In afwijking van het verbod op horeca mag binnen de woonfunctie onder bepaalde voorwaarden wel een Bed & Breakfast voorziening worden gerealiseerd. Naast bovenstaande criteria geldt dat er sprake moet zijn van een toeristisch-recreatieve overnachtingsmogelijkheid, waarbij het zelfstandig functioneren als wooneenheid dient te worden uitgesloten, het authentieke uiterlijke of de verschijningsvorm van de woningen dient te worden gehandhaafd en het maximaal aantal bedden ten dienste van de toeristisch-recreatieve overnachtingsmogelijkheid is 4.

Conclusie

Alle woningen in dit plan hebben de mogelijkheid om een beroep of bedrijf aan huis te hebben. Het bestemmingsplan sluit hiermee aan op het beleid uit bovengenoemde nota.

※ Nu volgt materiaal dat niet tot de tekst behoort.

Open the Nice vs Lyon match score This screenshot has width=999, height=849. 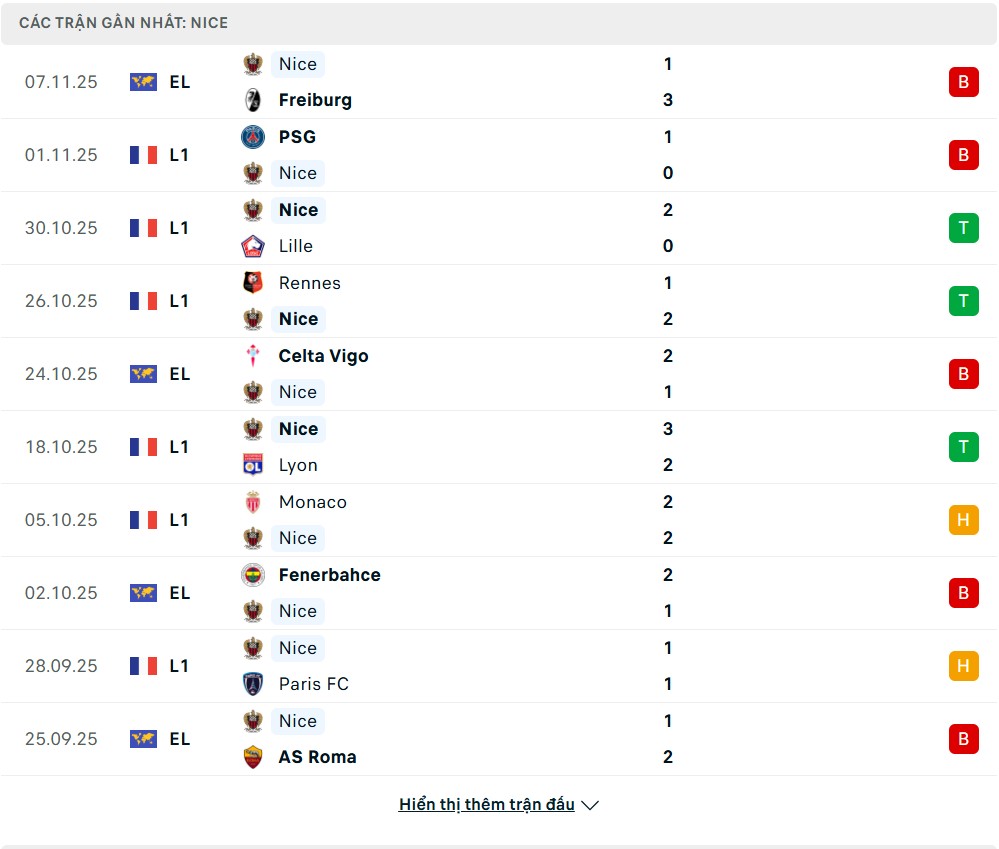(668, 447)
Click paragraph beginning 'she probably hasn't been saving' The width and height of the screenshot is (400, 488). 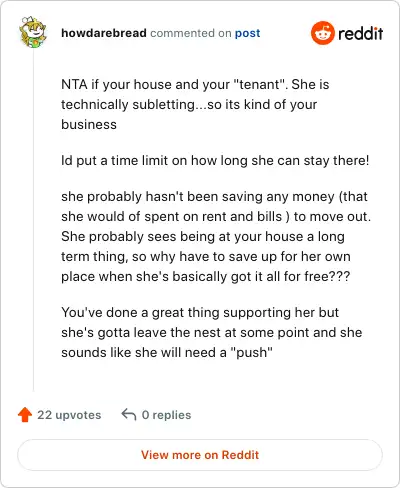coord(216,236)
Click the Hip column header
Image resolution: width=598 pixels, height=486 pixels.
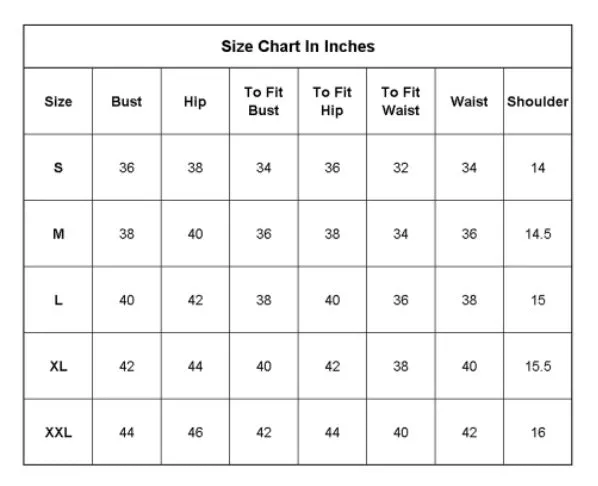pos(195,102)
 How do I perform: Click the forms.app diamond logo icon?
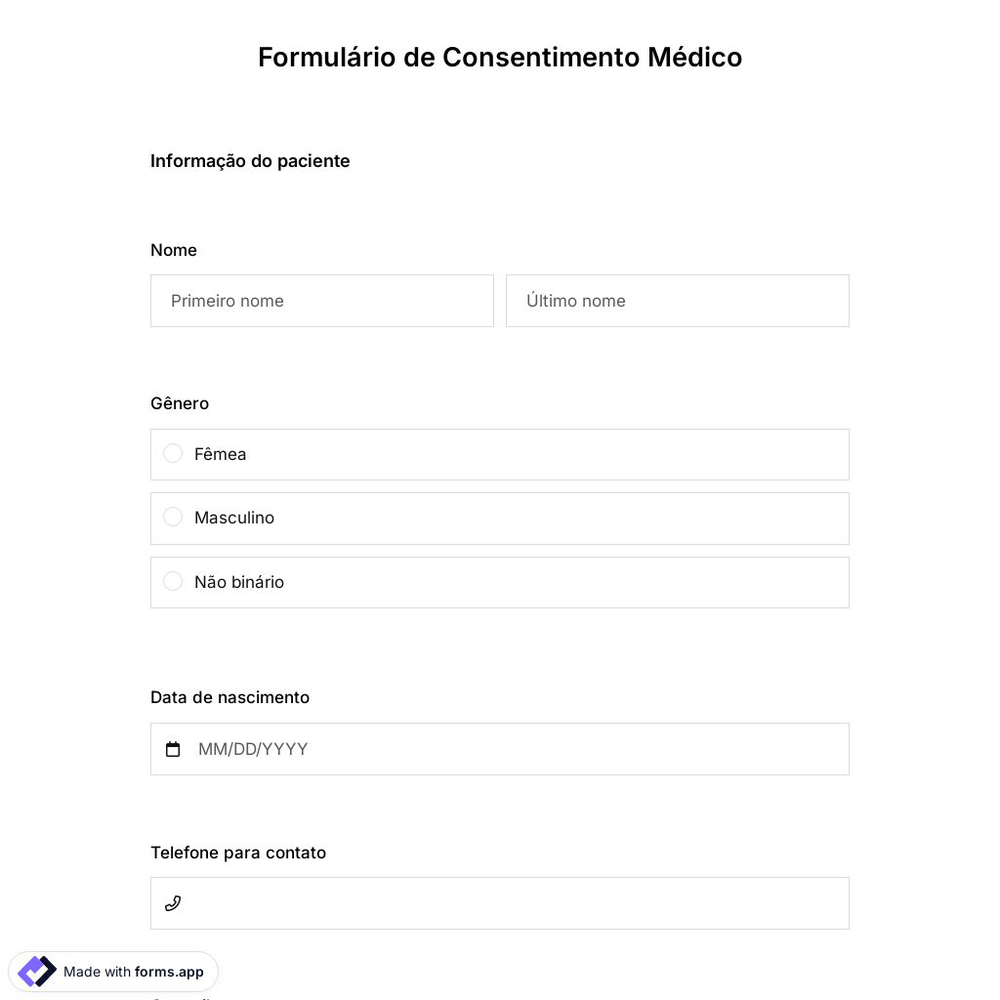point(36,971)
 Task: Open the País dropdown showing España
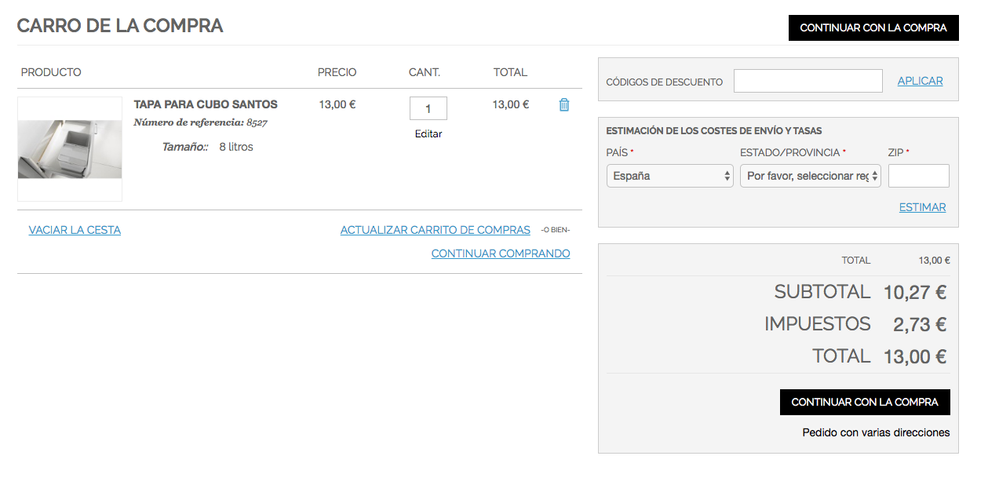pos(670,176)
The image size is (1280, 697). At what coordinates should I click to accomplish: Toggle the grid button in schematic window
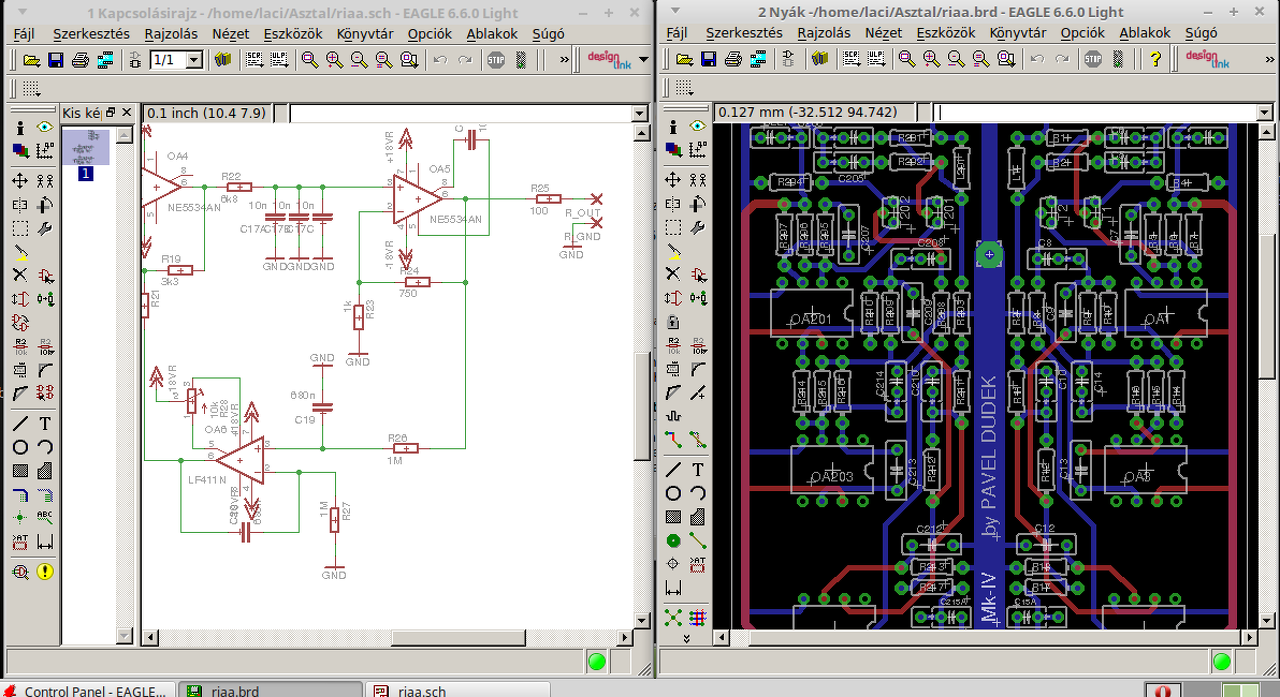pyautogui.click(x=31, y=88)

3.4.11 Welstandsnota gemeente Deventer     

Bij de toetsing van omgevingsvergunningen voor het bouwen moet rekening worden gehouden met hetgeen is bepaald in de Welstandsnota Deventer (figuur 3.2). Het plangebied valt in de welstandsnota binnen de gebiedscriteria voor 'Lintbebouwing' (oranje) en 'Wederopbouw' (blauw). Het grootste deel van het plangebied valt binnen het gebied waar de criteria voor 'Wederopbouw' gelden.

De criteria voor 'Wederopbouw' zijn onder andere:

  • Met representatieve zijde naar de weg.
  • Enkelvoudige hoofdvorm.
  • Geen blinde gevels langs straten of openbare ruimte.
  • Hoofdentree in de voor- of zijkant.
  • Grote gevelopeningen/ ramen;

verplicht

Figuur 3.2: Uitsnede Welstandsnota gemeente Deventer

Bij de opzet van het bouwplan (zie paragraaf 2.3) is rekening gehouden met diverse omgevingsfactoren. In figuur 2.5 wordt een impressie van het beoogde gebouw vanaf de rotonde weergegeven. De bebouwing volgt de 'rooilijn' van de rotonde en krijgt een maximale bouwhoogte van 4 meter. Het hoofdgebouw krijgt een meer rechthoekige vorm met aan de Ceintuurbaan zijde een maximale bouwhoogte van 23 meter, Hiermee wordt een hoogte accent aan de stedenbouwkundige structuur toegevoegd, die de stedenbouwkundige structuur versterkt. Een klein deel van dit gebouw mag tot een bouwhoogte van 25 meter worden gebouw. Deze extra hoogte is noodzakelijk voor de liftopbouw en technische ruimte. In de planregels is deze extra bouwhoogte, onder voorwaarden, geborgd. De zijde aan de Zwolseweg krijgt een bouwhoogte 13 meter, waardoor een zachte overgang ontstaat met de omliggende woningen.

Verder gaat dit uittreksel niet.